(Given data begins)

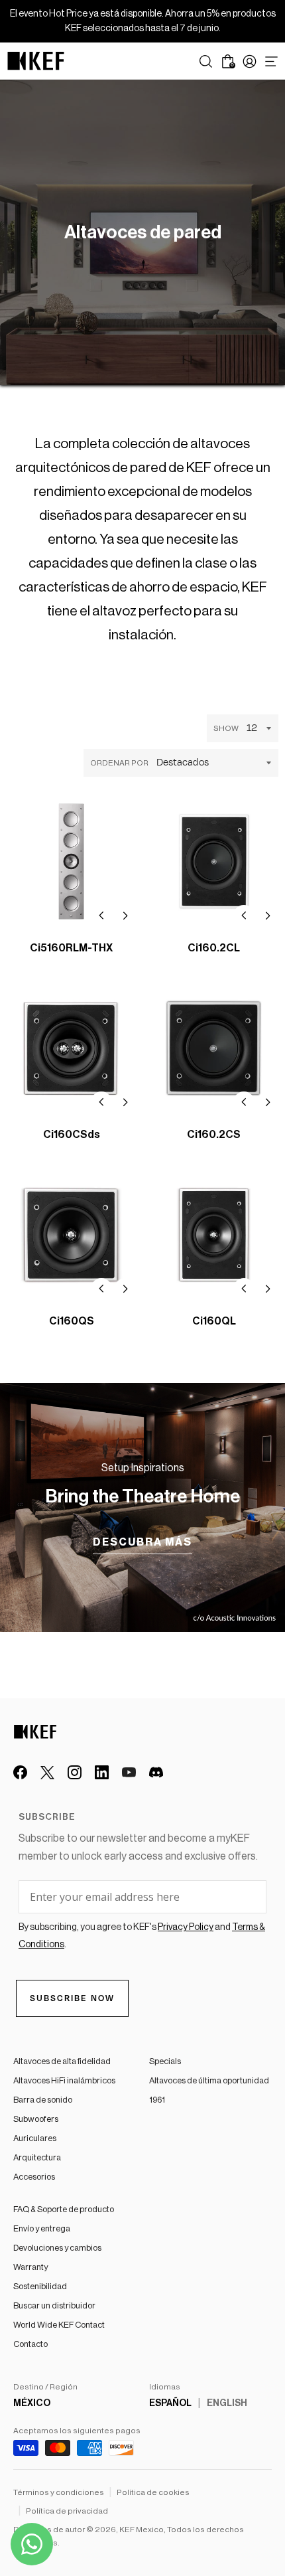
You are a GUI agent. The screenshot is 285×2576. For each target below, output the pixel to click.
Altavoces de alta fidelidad (62, 2061)
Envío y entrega (41, 2228)
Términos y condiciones (58, 2492)
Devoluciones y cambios (57, 2247)
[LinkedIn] (102, 1772)
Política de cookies (153, 2492)
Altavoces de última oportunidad (209, 2080)
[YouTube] (129, 1772)
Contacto (30, 2344)
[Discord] (156, 1772)
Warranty (30, 2267)
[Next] (125, 915)
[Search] (206, 61)
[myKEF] (249, 61)
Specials (165, 2061)
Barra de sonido (42, 2099)
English (227, 2403)
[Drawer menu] (271, 61)
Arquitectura (37, 2157)
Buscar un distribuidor (54, 2305)
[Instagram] (75, 1772)
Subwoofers (35, 2119)
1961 (157, 2099)
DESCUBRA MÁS (142, 1542)
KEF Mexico (141, 2530)
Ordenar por (119, 763)
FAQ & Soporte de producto (63, 2209)
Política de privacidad (67, 2511)
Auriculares (34, 2138)
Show (226, 728)
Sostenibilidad (40, 2286)
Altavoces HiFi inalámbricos (64, 2080)
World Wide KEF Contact (59, 2324)
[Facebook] (20, 1772)
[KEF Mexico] (36, 61)
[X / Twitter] (47, 1772)
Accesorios (34, 2176)
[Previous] (101, 915)
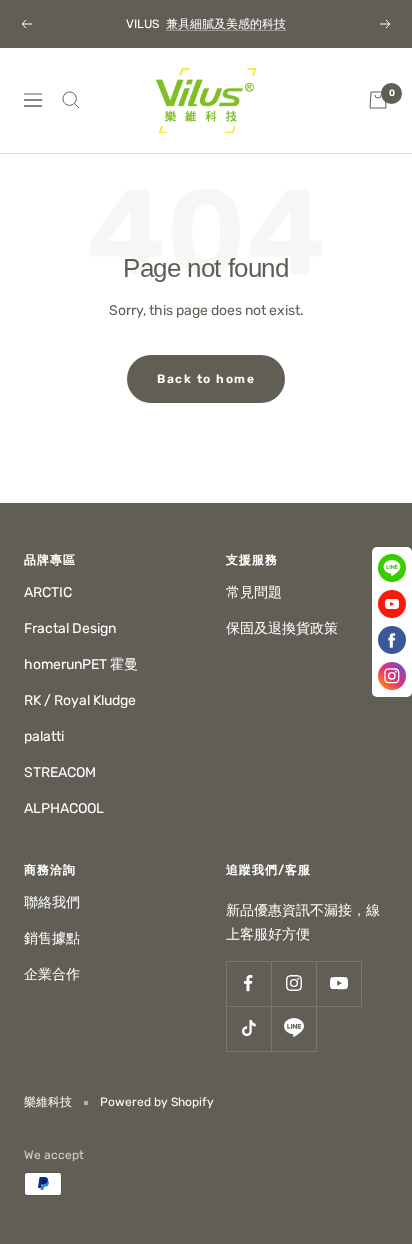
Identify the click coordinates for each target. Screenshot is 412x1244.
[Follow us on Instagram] (293, 983)
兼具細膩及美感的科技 (226, 24)
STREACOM (60, 772)
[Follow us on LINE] (293, 1028)
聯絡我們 (52, 902)
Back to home (206, 379)
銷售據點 (52, 938)
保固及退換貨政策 (282, 628)
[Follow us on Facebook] (248, 983)
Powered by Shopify (157, 1102)
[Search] (71, 100)
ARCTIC (48, 592)
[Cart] (378, 100)
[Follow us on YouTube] (338, 983)
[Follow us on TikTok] (248, 1028)
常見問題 (254, 592)
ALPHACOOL (64, 808)
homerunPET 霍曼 (81, 664)
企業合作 (52, 974)
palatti (44, 736)
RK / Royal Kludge (80, 700)
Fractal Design (70, 628)
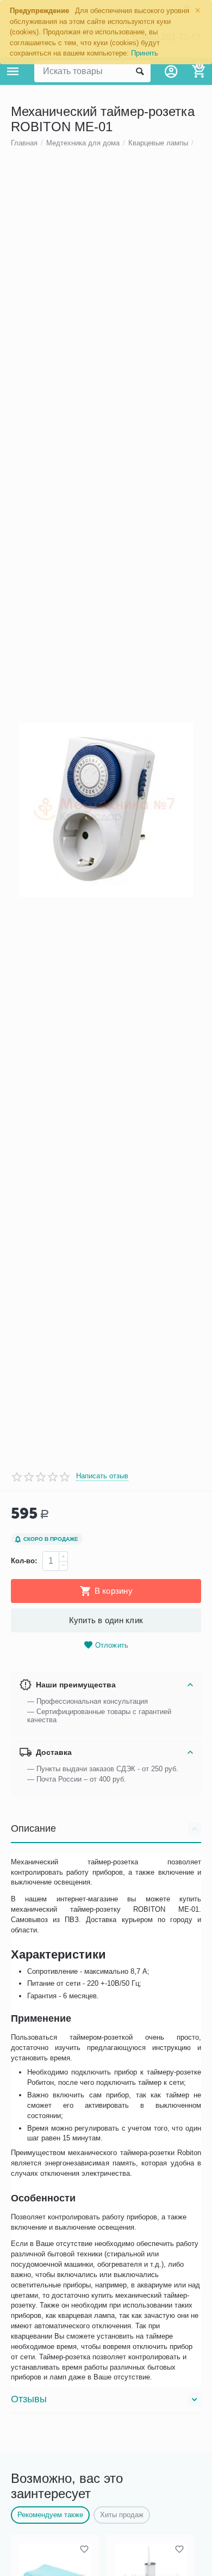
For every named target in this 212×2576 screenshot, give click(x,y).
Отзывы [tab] (29, 2399)
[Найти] (140, 71)
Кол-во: (24, 1561)
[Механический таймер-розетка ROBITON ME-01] (106, 810)
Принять (144, 53)
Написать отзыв (102, 1476)
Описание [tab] (33, 1828)
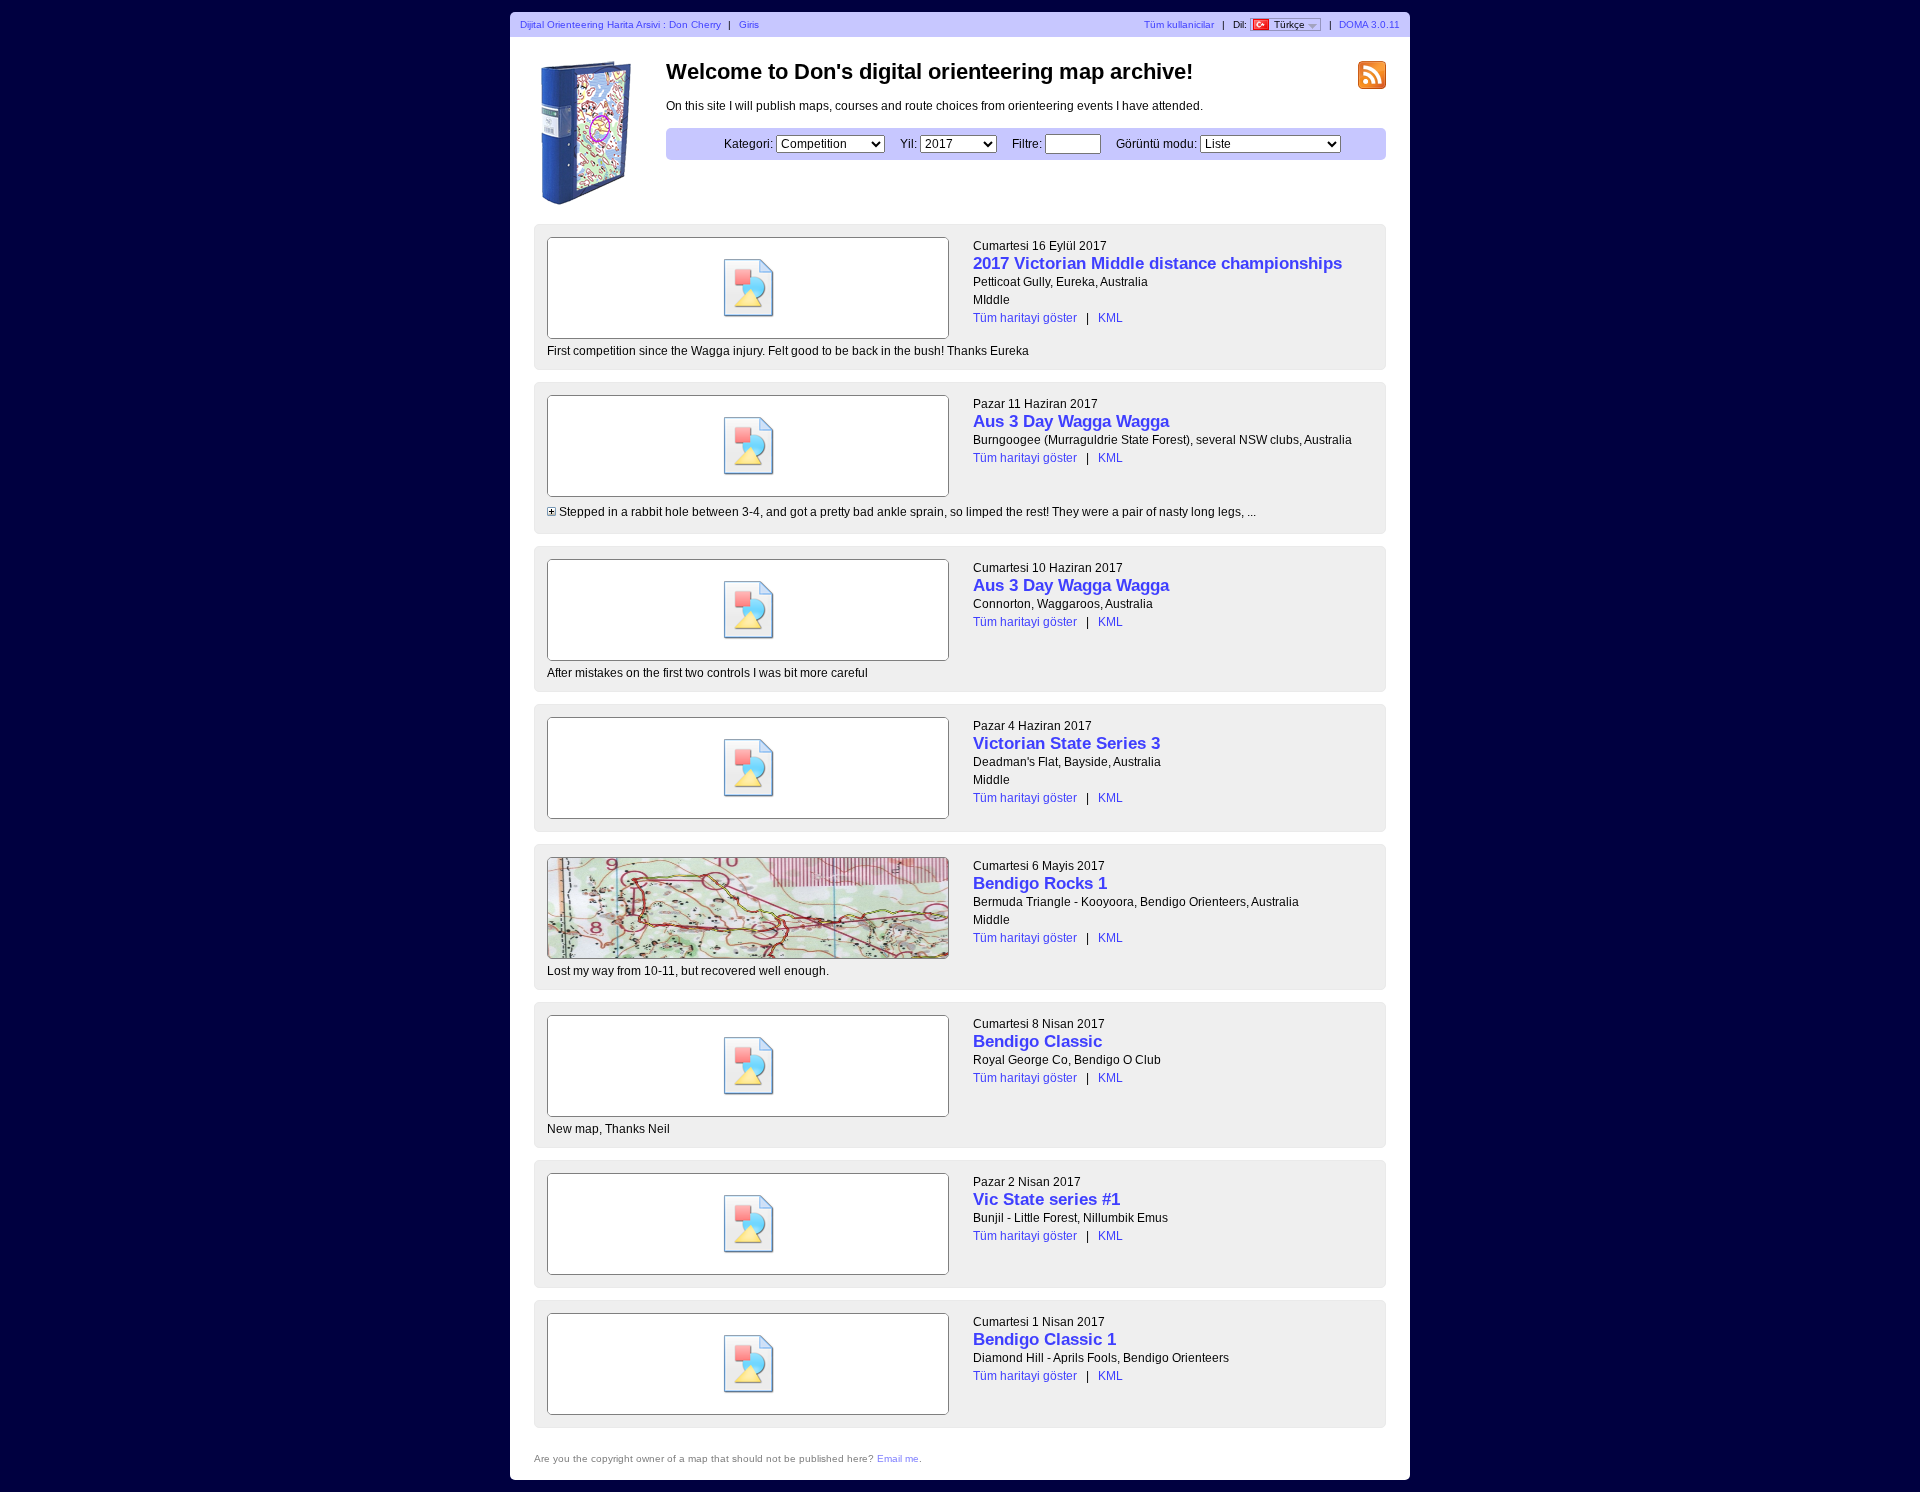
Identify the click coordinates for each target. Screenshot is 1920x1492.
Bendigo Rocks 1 (1040, 883)
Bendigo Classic (1037, 1041)
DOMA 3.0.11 (1369, 24)
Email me (898, 1458)
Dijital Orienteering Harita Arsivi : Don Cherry (620, 24)
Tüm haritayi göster (1025, 318)
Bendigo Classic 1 (1044, 1339)
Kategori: (748, 144)
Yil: (908, 144)
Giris (749, 24)
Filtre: (1027, 144)
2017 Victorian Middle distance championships (1157, 263)
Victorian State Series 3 (1066, 743)
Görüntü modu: (1156, 144)
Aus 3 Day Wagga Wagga (1071, 421)
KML (1110, 318)
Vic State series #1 (1046, 1199)
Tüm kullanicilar (1179, 24)
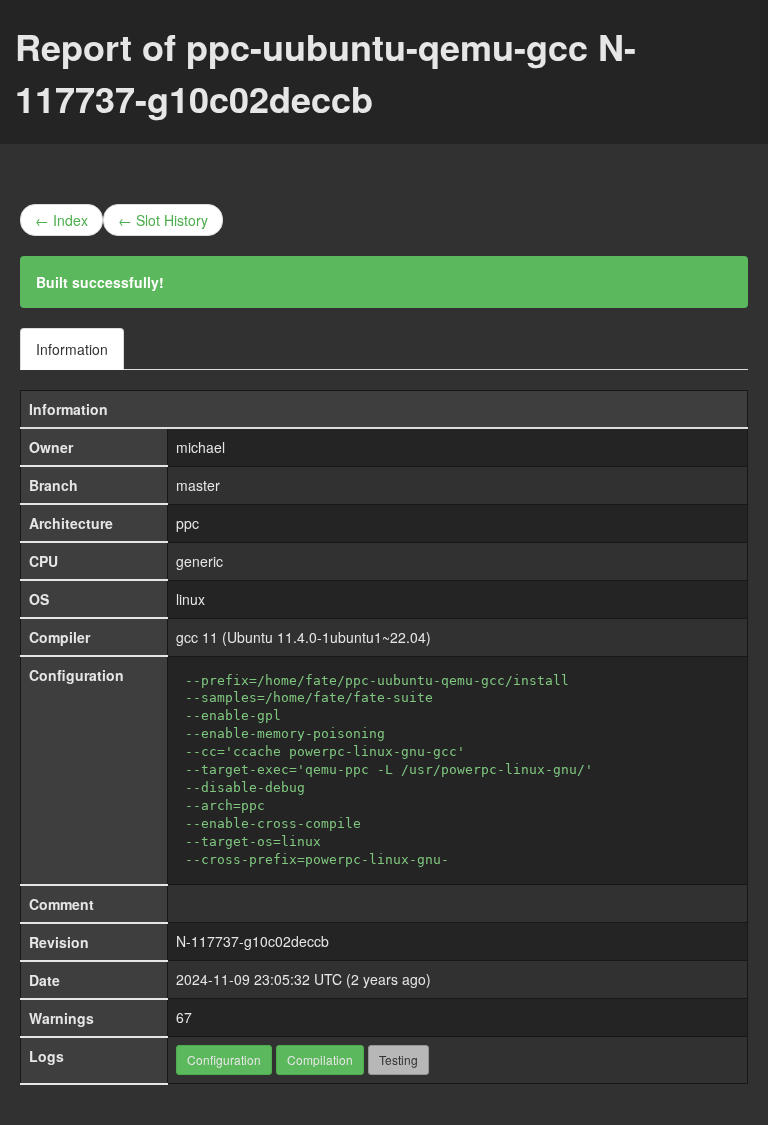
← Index (61, 220)
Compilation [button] (320, 1059)
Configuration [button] (224, 1059)
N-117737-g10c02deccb (252, 941)
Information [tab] (72, 349)
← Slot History (163, 220)
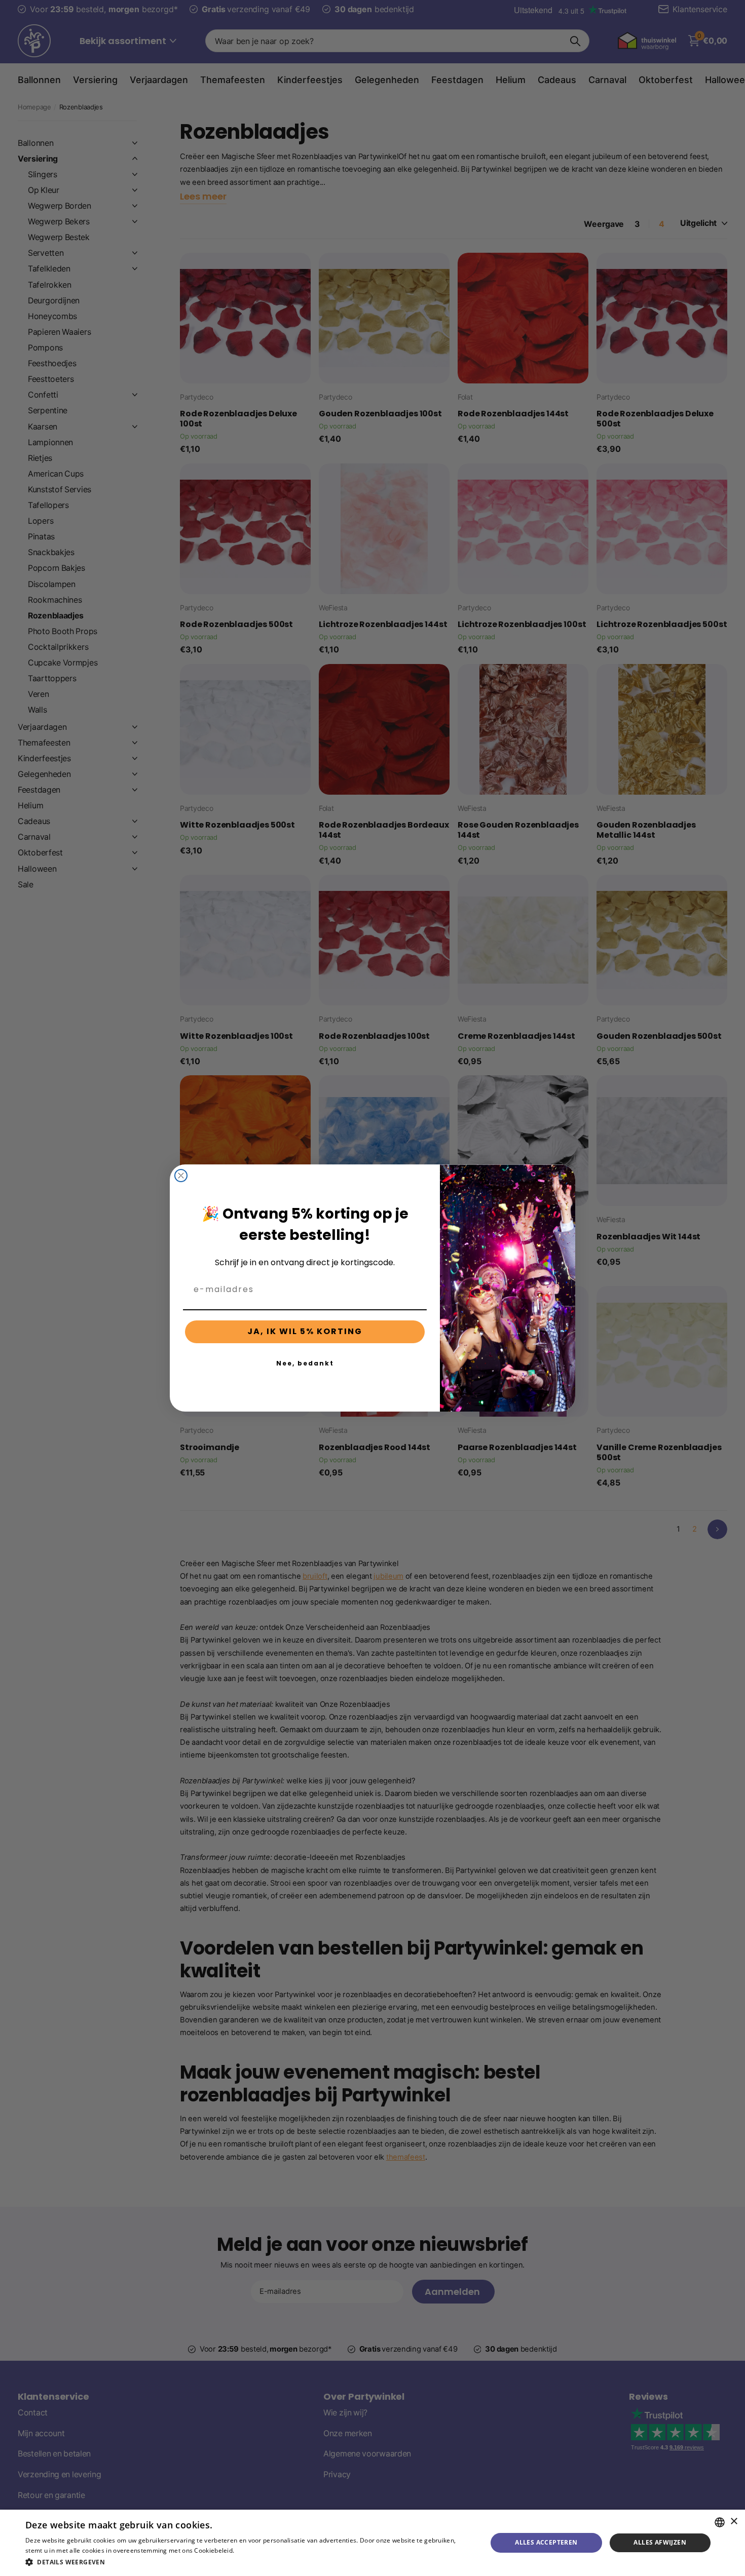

(Given data ends)

▶ Task details
When copying from the data above, print only the lines from the line containing "[Follow us on Facebook] (248, 983)" to the line containing "Dijital Orienteering Harita", exactly, and leave the pictures out.

▶ Task answer
[Follow us on Facebook] (248, 983)
Powered by Shopify (157, 1102)
[Search] (71, 100)
ARCTIC (48, 592)
[Cart] (378, 100)
[Follow us on YouTube] (338, 983)
[Follow us on TikTok] (248, 1028)
常見問題 (254, 592)
ALPHACOOL (64, 808)
homerunPET 霍曼 (81, 664)
企業合作 (52, 974)
palatti (44, 736)
RK / Royal Kludge (80, 700)
Fractal Design (70, 628)
For every named target in this 212×2576 screenshot, give click(x,y).
Отзывы [tab] (29, 2399)
[Найти] (140, 71)
Кол-во: (24, 1561)
[Механический таймер-розетка ROBITON ME-01] (106, 810)
Принять (144, 53)
Написать отзыв (102, 1476)
Описание [tab] (33, 1828)
Identify the click coordinates for each target. Screenshot is 1920x1492.
Bendigo Rocks 1 (1040, 883)
Bendigo Classic (1037, 1041)
DOMA 3.0.11 (1369, 24)
Email me (898, 1458)
Dijital Orienteering Harita Arsivi : Don Cherry (620, 24)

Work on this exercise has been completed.